Mathlib.Algebra.ContinuedFractions.Computation.Basic

# Computable Continued Fractions #

## Summary #

We formalise the standard computation of (regular) continued fractions for linear ordered floor fields. The algorithm is rather simple. Here is an outline of the procedure adapted from Wikipedia:

Take a value v. We call ⌊v⌋ the integer part of v and v - ⌊v⌋ the fractional part of v. A continued fraction representation of v can then be given by [⌊v⌋; b₀, b₁, b₂,...], where [b₀; b₁, b₂,...] recursively is the continued fraction representation of 1 / (v - ⌊v⌋). This process stops when the fractional part hits 0.

In other words: to calculate a continued fraction representation of a number v, write down the integer part (i.e. the floor) of v. Subtract this integer part from v. If the difference is 0, stop; otherwise find the reciprocal of the difference and repeat. The procedure will terminate if and only if v is rational.

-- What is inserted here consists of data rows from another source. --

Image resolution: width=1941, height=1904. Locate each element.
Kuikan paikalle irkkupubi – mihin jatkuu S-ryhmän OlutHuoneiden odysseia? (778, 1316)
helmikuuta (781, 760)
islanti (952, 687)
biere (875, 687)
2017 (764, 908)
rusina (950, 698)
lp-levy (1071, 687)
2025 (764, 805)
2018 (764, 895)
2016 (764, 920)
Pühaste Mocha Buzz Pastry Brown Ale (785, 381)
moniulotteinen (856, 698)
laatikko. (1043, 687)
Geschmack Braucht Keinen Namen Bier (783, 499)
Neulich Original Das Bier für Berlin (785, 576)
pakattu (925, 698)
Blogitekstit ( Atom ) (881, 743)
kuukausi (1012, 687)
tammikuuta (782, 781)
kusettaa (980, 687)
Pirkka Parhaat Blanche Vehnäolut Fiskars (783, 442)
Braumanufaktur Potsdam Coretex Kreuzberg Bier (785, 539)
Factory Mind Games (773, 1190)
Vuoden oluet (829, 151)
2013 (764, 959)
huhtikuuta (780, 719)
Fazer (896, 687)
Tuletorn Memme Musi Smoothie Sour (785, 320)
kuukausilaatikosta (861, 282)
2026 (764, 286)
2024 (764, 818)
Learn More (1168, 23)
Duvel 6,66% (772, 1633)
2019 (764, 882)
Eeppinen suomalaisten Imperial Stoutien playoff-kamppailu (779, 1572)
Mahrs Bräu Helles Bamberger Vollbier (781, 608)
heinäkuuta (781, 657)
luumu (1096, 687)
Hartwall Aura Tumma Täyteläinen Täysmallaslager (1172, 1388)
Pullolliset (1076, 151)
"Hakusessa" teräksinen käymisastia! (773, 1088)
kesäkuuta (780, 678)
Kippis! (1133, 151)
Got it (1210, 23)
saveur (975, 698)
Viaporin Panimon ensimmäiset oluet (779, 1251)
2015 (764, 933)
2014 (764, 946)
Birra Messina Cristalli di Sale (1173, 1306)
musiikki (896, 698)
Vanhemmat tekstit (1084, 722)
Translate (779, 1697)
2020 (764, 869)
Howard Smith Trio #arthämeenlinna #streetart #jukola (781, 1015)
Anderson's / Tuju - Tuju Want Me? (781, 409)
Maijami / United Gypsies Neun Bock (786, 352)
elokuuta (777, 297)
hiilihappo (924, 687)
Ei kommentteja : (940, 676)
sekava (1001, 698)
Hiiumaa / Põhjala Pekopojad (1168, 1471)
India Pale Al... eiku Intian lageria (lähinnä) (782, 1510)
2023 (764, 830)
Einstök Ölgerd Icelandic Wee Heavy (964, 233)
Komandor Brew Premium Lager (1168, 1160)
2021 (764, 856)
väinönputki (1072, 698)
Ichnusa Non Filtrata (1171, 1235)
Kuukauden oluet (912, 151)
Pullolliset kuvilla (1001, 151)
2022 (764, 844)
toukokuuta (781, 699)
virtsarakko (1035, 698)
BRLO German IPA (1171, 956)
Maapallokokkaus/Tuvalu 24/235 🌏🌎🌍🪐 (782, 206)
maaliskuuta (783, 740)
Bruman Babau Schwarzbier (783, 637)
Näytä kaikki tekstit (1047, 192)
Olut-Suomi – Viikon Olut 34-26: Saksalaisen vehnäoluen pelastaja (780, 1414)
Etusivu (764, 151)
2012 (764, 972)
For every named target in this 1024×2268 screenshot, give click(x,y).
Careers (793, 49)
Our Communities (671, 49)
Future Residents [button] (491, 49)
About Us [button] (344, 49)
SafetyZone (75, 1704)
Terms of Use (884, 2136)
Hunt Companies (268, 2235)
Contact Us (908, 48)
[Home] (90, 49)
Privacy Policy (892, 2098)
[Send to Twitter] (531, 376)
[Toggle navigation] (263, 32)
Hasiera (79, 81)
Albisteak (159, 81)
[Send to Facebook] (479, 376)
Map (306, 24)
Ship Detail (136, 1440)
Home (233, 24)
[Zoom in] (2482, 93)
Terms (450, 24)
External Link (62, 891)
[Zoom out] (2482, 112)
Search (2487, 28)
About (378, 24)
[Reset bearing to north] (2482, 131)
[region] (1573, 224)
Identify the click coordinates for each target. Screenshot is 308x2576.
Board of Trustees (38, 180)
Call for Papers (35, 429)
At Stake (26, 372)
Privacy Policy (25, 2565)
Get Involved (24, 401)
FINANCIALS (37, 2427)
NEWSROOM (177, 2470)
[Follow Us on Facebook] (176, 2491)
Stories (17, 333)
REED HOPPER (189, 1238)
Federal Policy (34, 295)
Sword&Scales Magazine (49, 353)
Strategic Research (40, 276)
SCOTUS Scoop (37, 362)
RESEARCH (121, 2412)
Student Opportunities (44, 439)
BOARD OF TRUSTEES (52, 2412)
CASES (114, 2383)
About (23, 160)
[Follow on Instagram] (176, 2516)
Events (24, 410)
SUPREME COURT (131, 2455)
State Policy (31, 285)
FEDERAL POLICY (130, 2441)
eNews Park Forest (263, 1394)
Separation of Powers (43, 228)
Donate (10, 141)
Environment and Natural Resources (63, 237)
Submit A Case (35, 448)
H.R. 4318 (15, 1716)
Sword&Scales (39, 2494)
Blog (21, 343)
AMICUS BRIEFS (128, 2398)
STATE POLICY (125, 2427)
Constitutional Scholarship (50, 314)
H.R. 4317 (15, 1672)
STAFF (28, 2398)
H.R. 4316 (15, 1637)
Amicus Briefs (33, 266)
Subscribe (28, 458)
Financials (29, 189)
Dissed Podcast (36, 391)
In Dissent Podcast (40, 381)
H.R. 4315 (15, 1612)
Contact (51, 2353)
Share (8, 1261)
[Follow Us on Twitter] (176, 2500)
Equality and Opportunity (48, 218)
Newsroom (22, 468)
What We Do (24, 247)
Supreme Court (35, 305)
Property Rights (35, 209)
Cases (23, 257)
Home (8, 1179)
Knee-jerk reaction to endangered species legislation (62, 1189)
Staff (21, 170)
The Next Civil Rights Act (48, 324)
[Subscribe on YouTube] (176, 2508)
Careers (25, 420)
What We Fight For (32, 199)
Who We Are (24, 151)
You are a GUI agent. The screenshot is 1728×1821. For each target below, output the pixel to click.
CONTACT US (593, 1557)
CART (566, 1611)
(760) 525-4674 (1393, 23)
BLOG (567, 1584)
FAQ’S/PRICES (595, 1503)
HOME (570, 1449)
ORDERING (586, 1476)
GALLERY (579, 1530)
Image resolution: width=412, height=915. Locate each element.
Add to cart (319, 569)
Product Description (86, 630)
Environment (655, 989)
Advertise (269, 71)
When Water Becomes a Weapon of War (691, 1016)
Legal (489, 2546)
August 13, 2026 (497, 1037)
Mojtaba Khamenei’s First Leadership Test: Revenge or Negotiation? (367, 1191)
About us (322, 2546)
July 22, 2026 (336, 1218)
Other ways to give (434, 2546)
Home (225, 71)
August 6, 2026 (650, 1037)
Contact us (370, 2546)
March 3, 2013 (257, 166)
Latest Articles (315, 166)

For an example, refer to IntFractPair.stream.

## Main definitions #

• GeneralizedContinuedFraction.IntFractPair.stream: computes the stream of integer and fractional parts of a given value as described in the summary.
• GeneralizedContinuedFraction.of: computes the generalised continued fraction of a value v. In fact, it computes a regular continued fraction that terminates if and only if v is rational.

## Implementation Notes #

There is an intermediate definition GeneralizedContinuedFraction.IntFractPair.seq1 between GeneralizedContinuedFraction.IntFractPair.stream and GeneralizedContinuedFraction.of to wire up things. User should not (need to) directly interact with it.

The computation of the integer and fractional pairs of a value can elegantly be captured by a recursive computation of a stream of option pairs. This is done in IntFractPair.stream. However, the type then does not guarantee the first pair to always be some value, as expected by a continued fraction.

To separate concerns, we first compute a single head term that always exists in GeneralizedContinuedFraction.IntFractPair.seq1 followed by the remaining stream of option pairs. This sequence with a head term (seq1) is then transformed to a generalized continued fraction in GeneralizedContinuedFraction.of by extracting the wanted integer parts of the head term and the stream.

• https://en.wikipedia.org/wiki/Continued_fraction

## Tags #

numerics, number theory, approximations, fractions